:: SOURCE TEXT ::
AFI DOCS: Your Guide to Shorts Program 1
Watch the best in short nonfiction films at AFI DOCS, June 18-21. Get your ticket here.
Following the program, watch a recorded discussion with directors Tal Amiran (DAFA METTI), Jesse Auritt (THE PAINT WIZZARD), Kira Dane (MIZUKO), Alison Klayman (FLOWER PUNK), Alexandra Lazarowich (LAKE) and Martyna Starosta (ELEVATOR PITCH).
From Martyna Starosta about her approach to ELEVATOR PITCH:
“Not a traditional character-driven documentary, instead, the film juxtaposes tableaux of travelers struggling on subway staircases with audio excerpts from public testimonials. The MTA holds monthly board meetings where members of the public voice their grievances. I distilled 36 hours of testimonials into a 12-minutes audio collage. In my edit, I contrasted two different moods — the explosive outrage of the public speakers in the audio with the jaded resignation of the travelers in the visuals…To me, the broken infrastructure of public transportation is a powerful vehicle to tell a larger story of New York City’s inequality.”
From MIZUKO co-directors Kira Dane and Katelyn Rebelo:
“I’m half Japanese, so I started looking into how Japanese culture handles the topic of abortion, and found out about mizuko kuyo, this incredible Buddhist ritual that people have been quietly doing for centuries. It doesn’t hinge on the belief that abortion is moral or immoral, but simply provides relief for people who’ve had to navigate an incredibly difficult decision about their bodies, their lives, and this new entity inside themselves that they don’t know how to define. The ritual helps them to define it, and then to let go of it.” -Dane
“We really wanted to recontextualize the idea of abortion in the United States and create a film that stylistically spoke to the nuances of this experience without being consumed by the politics of it.”-Rebelo
From Jessie Auritt, director of THE PAINT WIZZARD, about the subject of the film:
“Millie is unlike anyone we have ever met before. She challenges any and all societal stereotypes and that was something we wanted to explore through telling her story. Growing up in a conservative household, she never felt that she could be her authentic self. Even though she is unapologetically herself now, she still struggles to accept who she is. There are probably a lot of other people out there who may be in similar situations and feel that they can’t be their true selves or accept themselves for who they are. We wanted to tell this story to empower people to embrace who they are and live their truth, no matter how difficult it may be.”
:::
:: GIVEN INFORMATION ::
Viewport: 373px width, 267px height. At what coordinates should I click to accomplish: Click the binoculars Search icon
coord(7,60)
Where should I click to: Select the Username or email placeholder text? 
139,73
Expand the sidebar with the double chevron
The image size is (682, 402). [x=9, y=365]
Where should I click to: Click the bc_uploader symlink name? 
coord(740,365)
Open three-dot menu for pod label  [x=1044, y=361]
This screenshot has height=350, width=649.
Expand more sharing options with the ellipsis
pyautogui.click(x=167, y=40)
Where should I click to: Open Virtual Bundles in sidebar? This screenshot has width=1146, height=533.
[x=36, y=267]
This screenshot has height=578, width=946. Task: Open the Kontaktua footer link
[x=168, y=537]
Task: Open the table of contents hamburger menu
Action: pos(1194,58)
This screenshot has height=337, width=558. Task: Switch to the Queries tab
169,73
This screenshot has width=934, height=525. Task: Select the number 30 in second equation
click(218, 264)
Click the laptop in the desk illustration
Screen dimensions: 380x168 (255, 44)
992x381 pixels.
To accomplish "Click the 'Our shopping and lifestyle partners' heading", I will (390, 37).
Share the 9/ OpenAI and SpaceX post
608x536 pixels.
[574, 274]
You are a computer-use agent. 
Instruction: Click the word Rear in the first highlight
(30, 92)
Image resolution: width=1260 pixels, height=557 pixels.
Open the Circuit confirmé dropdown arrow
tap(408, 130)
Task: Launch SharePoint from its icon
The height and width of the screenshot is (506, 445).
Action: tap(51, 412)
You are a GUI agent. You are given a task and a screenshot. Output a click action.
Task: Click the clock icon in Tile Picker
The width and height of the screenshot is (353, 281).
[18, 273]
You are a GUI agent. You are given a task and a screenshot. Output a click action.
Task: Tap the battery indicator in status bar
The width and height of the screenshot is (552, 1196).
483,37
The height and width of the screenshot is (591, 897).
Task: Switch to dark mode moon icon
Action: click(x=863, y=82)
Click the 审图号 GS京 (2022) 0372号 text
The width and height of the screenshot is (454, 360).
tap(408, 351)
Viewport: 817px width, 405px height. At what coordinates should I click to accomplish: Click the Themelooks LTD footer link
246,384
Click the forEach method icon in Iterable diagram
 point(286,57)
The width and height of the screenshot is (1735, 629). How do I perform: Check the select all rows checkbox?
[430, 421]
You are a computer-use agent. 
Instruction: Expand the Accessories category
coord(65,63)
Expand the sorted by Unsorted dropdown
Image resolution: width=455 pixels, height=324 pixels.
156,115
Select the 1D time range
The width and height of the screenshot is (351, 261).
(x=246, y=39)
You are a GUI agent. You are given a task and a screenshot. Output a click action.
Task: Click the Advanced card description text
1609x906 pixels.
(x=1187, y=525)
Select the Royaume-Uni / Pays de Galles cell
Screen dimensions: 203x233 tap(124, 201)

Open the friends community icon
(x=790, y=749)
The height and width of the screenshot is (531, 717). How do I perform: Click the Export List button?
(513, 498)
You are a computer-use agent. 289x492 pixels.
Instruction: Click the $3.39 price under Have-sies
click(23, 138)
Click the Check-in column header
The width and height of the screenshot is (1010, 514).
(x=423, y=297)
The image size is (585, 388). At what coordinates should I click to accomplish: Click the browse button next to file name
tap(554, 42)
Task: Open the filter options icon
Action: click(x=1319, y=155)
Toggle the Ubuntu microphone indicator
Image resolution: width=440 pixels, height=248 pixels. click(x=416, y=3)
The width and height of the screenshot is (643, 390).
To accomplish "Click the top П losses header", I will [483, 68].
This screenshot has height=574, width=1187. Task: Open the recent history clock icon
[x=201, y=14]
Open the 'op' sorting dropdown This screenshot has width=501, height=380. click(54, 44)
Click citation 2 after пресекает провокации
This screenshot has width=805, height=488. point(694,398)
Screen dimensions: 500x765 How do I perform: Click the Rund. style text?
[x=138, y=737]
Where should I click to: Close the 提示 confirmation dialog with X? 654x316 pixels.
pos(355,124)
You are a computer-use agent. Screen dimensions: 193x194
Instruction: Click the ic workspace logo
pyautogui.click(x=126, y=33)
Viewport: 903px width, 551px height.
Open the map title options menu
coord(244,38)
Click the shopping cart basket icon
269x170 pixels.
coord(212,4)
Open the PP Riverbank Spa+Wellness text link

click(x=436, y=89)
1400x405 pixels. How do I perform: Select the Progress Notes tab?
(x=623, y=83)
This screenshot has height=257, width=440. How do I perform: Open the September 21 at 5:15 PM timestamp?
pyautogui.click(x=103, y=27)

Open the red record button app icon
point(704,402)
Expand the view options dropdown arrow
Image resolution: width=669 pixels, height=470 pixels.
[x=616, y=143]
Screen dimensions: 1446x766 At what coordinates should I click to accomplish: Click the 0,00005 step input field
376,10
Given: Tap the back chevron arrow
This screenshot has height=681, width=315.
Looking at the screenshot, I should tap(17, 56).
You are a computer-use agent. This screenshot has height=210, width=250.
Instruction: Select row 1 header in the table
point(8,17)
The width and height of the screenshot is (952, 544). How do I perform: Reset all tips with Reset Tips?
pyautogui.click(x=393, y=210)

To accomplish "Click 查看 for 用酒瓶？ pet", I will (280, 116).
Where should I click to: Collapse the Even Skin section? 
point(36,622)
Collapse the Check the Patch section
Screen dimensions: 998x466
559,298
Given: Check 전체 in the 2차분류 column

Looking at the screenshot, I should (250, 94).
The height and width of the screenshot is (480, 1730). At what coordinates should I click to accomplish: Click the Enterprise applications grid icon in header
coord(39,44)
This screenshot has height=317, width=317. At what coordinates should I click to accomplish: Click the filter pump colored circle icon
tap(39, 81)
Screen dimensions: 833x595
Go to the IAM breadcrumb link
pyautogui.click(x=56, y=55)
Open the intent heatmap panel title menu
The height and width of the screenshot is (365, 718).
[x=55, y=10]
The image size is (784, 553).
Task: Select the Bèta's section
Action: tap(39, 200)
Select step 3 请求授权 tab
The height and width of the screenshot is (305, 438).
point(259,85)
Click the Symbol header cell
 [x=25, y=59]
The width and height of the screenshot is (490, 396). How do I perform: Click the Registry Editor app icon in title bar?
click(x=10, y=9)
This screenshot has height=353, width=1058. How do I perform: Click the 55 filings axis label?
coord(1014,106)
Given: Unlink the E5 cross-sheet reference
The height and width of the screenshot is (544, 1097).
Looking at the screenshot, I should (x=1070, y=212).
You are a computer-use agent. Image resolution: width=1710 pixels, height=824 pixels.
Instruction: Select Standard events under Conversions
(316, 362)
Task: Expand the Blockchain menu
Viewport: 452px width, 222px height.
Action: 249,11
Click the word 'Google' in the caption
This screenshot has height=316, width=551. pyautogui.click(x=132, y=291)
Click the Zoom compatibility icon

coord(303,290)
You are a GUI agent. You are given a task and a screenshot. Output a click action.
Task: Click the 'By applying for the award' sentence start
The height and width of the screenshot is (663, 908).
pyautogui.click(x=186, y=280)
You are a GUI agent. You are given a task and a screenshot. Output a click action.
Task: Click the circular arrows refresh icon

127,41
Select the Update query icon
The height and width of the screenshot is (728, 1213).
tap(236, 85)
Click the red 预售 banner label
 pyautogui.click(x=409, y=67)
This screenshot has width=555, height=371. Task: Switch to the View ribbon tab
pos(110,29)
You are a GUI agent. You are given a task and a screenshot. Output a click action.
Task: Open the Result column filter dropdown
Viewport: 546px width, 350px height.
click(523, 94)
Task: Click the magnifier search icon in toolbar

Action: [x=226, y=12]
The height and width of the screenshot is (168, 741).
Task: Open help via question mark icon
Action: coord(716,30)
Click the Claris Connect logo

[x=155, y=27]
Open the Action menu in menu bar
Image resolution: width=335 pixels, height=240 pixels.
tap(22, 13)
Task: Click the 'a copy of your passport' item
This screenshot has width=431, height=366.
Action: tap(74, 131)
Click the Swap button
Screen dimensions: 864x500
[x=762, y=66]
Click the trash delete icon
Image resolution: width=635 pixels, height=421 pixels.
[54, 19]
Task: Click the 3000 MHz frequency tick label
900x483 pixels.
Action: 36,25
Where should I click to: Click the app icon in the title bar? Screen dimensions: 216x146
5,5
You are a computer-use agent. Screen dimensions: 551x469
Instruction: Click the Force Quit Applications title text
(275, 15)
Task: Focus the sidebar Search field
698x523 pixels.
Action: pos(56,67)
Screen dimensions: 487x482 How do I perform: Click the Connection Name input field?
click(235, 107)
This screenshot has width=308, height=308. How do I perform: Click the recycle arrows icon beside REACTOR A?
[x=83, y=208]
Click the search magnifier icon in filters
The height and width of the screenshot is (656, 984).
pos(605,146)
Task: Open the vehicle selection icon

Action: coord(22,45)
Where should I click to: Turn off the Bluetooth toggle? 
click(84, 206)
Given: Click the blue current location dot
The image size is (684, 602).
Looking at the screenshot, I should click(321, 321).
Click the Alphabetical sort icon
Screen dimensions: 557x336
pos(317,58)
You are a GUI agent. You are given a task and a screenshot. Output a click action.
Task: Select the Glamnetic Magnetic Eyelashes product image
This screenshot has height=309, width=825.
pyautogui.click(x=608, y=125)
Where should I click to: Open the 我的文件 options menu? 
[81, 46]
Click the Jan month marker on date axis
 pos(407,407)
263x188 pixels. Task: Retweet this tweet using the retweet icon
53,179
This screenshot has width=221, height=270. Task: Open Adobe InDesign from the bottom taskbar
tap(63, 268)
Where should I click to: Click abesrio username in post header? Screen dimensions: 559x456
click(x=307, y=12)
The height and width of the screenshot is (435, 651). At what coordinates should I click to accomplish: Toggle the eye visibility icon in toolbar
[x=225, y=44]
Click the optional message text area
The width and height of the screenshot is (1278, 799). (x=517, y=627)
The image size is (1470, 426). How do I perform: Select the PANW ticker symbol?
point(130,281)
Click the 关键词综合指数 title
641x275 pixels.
:::
> ACTIONS TO TAKE
• A. Duplicate the passage of the AFI DOCS shorts guide that opens with the words containing "Following the program, watch" and closes with "Starosta (ELEVATOR PITCH).".
• B. According to the AFI DOCS shorts guide, how many hours of public testimonials were distilled into the audio collage for ELEVATOR PITCH?
• C. Resume the AFI DOCS shorts guide after its last paragraph.

> SOLVED TASKS
• A.
Following the program, watch a recorded discussion with directors Tal Amiran (DAFA METTI), Jesse Auritt (THE PAINT WIZZARD), Kira Dane (MIZUKO), Alison Klayman (FLOWER PUNK), Alexandra Lazarowich (LAKE) and Martyna Starosta (ELEVATOR PITCH).

• B. 36 hours.

• C.
From Tal Amiran about the inspiration for DAFA METTI:
“When I visited the Eiffel Tower, I noticed numerous men selling identical looking miniature souvenirs of the monument. I visited the area again at nighttime and saw hundreds of mini Eiffel Tower souvenirs glowing in the distance. The tiny lights flickering in the dark looked like shimmering flames. It all looked quite magical and surreal, yet the vendors who were standing by their merchandise in the dark looked tired and apprehensive. It became apparent to me that they were all illegal migrants, mainly from Senegal, who were selling these souvenirs illegally… The stark contrast between what the vendors were selling – souvenirs of the most iconic French symbol, and the vendors’ illegal status in France was contradictory and tragic.”
From Alison Klayman about working on FLOWER PUNK:
“Working on this project was a chance to get out of my everyday concerns and constant engagement with politics and the news, and to be confronted with beauty. It was genuinely stunning to feast my eyes on the vibrant colors and shapes and varieties of flowers I never knew about. I also got to think a lot about life and death. We experienced this aspect of the story directly when we drove to Fukushima. Highway notices began to warn us about radiation levels as we approached…I hope audiences feel what I felt while making this film—inspired by an artist pursuing his interests and pushing the boundaries of creativity in the process. And most of all, to look at flowers and plants in a whole new light.”
About LAKE, directed by Alexandra Lazarowich:
Shot on 16mm and in a vérité lens, LAKE shares a contemporary portrait of Métis women net fishing in Northern Alberta.